*** Opening AVAILABLE RECORDS ***
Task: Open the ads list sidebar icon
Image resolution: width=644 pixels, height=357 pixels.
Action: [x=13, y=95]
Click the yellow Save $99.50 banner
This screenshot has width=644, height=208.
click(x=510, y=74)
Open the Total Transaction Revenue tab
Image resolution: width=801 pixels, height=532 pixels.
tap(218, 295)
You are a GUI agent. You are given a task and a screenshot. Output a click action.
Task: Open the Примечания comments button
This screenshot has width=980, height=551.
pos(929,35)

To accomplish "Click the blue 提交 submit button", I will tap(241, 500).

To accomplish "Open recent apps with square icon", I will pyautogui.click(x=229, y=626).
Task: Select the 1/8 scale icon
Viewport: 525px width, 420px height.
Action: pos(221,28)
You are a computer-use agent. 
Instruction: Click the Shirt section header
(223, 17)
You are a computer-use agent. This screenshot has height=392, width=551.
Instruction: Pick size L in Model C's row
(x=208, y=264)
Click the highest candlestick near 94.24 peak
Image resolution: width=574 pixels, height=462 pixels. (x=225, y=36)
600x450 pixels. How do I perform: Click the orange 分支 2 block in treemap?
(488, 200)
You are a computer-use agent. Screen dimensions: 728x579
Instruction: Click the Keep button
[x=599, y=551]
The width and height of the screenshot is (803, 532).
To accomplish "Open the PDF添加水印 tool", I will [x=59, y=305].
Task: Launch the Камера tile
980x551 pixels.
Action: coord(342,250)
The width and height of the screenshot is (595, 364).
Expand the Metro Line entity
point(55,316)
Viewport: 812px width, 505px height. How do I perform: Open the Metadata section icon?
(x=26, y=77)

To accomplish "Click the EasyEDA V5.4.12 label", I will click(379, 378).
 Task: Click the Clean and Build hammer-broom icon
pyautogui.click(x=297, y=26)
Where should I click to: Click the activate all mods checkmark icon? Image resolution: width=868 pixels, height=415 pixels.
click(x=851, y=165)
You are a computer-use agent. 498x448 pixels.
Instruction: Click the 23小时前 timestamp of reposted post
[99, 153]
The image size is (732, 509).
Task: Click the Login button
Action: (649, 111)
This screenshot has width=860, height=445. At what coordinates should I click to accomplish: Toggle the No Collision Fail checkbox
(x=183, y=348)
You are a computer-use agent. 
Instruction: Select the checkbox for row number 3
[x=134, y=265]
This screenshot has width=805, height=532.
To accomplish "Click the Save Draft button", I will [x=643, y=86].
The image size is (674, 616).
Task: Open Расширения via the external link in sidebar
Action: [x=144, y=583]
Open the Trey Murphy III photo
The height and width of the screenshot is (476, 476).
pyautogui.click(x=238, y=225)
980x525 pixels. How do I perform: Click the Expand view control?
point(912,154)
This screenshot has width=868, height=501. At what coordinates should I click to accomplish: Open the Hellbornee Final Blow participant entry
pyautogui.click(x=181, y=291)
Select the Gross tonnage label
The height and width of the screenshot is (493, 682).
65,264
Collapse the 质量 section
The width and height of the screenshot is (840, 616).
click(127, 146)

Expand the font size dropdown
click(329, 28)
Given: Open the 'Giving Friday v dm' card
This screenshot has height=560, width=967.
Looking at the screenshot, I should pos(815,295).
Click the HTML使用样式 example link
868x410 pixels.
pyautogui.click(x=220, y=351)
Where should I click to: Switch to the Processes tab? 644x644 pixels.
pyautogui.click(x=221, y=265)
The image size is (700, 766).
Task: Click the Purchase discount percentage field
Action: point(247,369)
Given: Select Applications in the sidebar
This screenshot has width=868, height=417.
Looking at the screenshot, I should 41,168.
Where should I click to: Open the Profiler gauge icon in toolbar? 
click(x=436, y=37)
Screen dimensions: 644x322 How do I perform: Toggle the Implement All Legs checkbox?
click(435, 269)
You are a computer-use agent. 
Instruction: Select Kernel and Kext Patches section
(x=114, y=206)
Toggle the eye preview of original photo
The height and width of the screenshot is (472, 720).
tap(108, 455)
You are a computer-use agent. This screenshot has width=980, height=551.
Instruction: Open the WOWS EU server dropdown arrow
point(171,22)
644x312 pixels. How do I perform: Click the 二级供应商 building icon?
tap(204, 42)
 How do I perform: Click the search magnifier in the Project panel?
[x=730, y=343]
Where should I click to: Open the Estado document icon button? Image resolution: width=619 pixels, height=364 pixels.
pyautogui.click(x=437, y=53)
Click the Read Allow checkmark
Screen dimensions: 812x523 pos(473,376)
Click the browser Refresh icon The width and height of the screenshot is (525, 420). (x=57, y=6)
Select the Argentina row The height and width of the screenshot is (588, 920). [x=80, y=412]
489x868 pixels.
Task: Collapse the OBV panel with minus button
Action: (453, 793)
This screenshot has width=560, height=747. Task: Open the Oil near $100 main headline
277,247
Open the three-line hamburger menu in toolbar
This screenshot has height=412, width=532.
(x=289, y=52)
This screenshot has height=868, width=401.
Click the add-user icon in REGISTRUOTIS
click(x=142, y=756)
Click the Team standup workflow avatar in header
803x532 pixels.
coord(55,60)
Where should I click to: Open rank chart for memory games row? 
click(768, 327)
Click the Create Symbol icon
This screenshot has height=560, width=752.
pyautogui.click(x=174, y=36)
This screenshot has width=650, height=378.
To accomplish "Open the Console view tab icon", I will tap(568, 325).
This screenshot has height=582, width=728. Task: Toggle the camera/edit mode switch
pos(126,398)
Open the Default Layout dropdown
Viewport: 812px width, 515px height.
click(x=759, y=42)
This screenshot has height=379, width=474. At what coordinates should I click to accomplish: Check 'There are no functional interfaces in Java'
*** Closing AVAILABLE RECORDS ***
**WORK TASK**
For this exercise, write all the records out again exactly.

**ANSWER AREA**
Task: Open the ads list sidebar icon
Image resolution: width=644 pixels, height=357 pixels.
Action: [x=13, y=95]
Click the yellow Save $99.50 banner
This screenshot has width=644, height=208.
click(x=510, y=74)
Open the Total Transaction Revenue tab
Image resolution: width=801 pixels, height=532 pixels.
tap(218, 295)
You are a GUI agent. You are given a task and a screenshot. Output a click action.
Task: Open the Примечания comments button
This screenshot has width=980, height=551.
pos(929,35)

To accomplish "Click the blue 提交 submit button", I will tap(241, 500).

To accomplish "Open recent apps with square icon", I will pyautogui.click(x=229, y=626).
Task: Select the 1/8 scale icon
Viewport: 525px width, 420px height.
Action: pos(221,28)
You are a computer-use agent. 
Instruction: Click the Shirt section header
(223, 17)
You are a computer-use agent. This screenshot has height=392, width=551.
Instruction: Pick size L in Model C's row
(x=208, y=264)
Click the highest candlestick near 94.24 peak
Image resolution: width=574 pixels, height=462 pixels. (x=225, y=36)
600x450 pixels. How do I perform: Click the orange 分支 2 block in treemap?
(488, 200)
You are a computer-use agent. Screen dimensions: 728x579
Instruction: Click the Keep button
[x=599, y=551]
The width and height of the screenshot is (803, 532).
To accomplish "Open the PDF添加水印 tool", I will [x=59, y=305].
Task: Launch the Камера tile
980x551 pixels.
Action: coord(342,250)
The width and height of the screenshot is (595, 364).
Expand the Metro Line entity
point(55,316)
Viewport: 812px width, 505px height. How do I perform: Open the Metadata section icon?
(x=26, y=77)

To accomplish "Click the EasyEDA V5.4.12 label", I will click(379, 378).
 Task: Click the Clean and Build hammer-broom icon
pyautogui.click(x=297, y=26)
Where should I click to: Click the activate all mods checkmark icon? Image resolution: width=868 pixels, height=415 pixels.
click(x=851, y=165)
You are a computer-use agent. 498x448 pixels.
Instruction: Click the 23小时前 timestamp of reposted post
[99, 153]
The image size is (732, 509).
Task: Click the Login button
Action: (649, 111)
This screenshot has width=860, height=445. At what coordinates should I click to accomplish: Toggle the No Collision Fail checkbox
(x=183, y=348)
You are a computer-use agent. 
Instruction: Select the checkbox for row number 3
[x=134, y=265]
This screenshot has width=805, height=532.
To accomplish "Click the Save Draft button", I will [x=643, y=86].
The image size is (674, 616).
Task: Open Расширения via the external link in sidebar
Action: [x=144, y=583]
Open the Trey Murphy III photo
The height and width of the screenshot is (476, 476).
pyautogui.click(x=238, y=225)
980x525 pixels. How do I perform: Click the Expand view control?
point(912,154)
This screenshot has width=868, height=501. At what coordinates should I click to accomplish: Open the Hellbornee Final Blow participant entry
pyautogui.click(x=181, y=291)
Select the Gross tonnage label
The height and width of the screenshot is (493, 682).
65,264
Collapse the 质量 section
The width and height of the screenshot is (840, 616).
click(127, 146)

Expand the font size dropdown
click(329, 28)
Given: Open the 'Giving Friday v dm' card
This screenshot has height=560, width=967.
Looking at the screenshot, I should pos(815,295).
Click the HTML使用样式 example link
868x410 pixels.
pyautogui.click(x=220, y=351)
Where should I click to: Switch to the Processes tab? 644x644 pixels.
pyautogui.click(x=221, y=265)
The image size is (700, 766).
Task: Click the Purchase discount percentage field
Action: point(247,369)
Given: Select Applications in the sidebar
This screenshot has width=868, height=417.
Looking at the screenshot, I should 41,168.
Where should I click to: Open the Profiler gauge icon in toolbar? 
click(x=436, y=37)
Screen dimensions: 644x322 How do I perform: Toggle the Implement All Legs checkbox?
click(435, 269)
You are a computer-use agent. 
Instruction: Select Kernel and Kext Patches section
(x=114, y=206)
Toggle the eye preview of original photo
The height and width of the screenshot is (472, 720).
tap(108, 455)
You are a computer-use agent. This screenshot has width=980, height=551.
Instruction: Open the WOWS EU server dropdown arrow
point(171,22)
644x312 pixels. How do I perform: Click the 二级供应商 building icon?
tap(204, 42)
 How do I perform: Click the search magnifier in the Project panel?
[x=730, y=343]
Where should I click to: Open the Estado document icon button? Image resolution: width=619 pixels, height=364 pixels.
pyautogui.click(x=437, y=53)
Click the Read Allow checkmark
Screen dimensions: 812x523 pos(473,376)
Click the browser Refresh icon The width and height of the screenshot is (525, 420). (x=57, y=6)
Select the Argentina row The height and width of the screenshot is (588, 920). [x=80, y=412]
489x868 pixels.
Task: Collapse the OBV panel with minus button
Action: (453, 793)
This screenshot has width=560, height=747. Task: Open the Oil near $100 main headline
277,247
Open the three-line hamburger menu in toolbar
This screenshot has height=412, width=532.
(x=289, y=52)
This screenshot has height=868, width=401.
Click the add-user icon in REGISTRUOTIS
click(x=142, y=756)
Click the Team standup workflow avatar in header
803x532 pixels.
coord(55,60)
Where should I click to: Open rank chart for memory games row? 
click(768, 327)
Click the Create Symbol icon
This screenshot has height=560, width=752.
pyautogui.click(x=174, y=36)
This screenshot has width=650, height=378.
To accomplish "Open the Console view tab icon", I will tap(568, 325).
This screenshot has height=582, width=728. Task: Toggle the camera/edit mode switch
pos(126,398)
Open the Default Layout dropdown
Viewport: 812px width, 515px height.
click(x=759, y=42)
This screenshot has height=379, width=474. At what coordinates should I click to accomplish: Check 'There are no functional interfaces in Java'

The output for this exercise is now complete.